» Activity:
Reproduce nothing but the lines from the one with "You are a GUI" down to the last line of the data below.
-=-=-
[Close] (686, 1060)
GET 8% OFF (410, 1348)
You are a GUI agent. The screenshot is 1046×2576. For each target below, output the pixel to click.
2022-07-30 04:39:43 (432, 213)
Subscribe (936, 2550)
-=-=-
» Result of the exercise:
You are a GUI agent. The screenshot is 1046×2576. For each target below, output the pixel to click.
2022-07-30 04:39:43 (432, 213)
Subscribe (936, 2550)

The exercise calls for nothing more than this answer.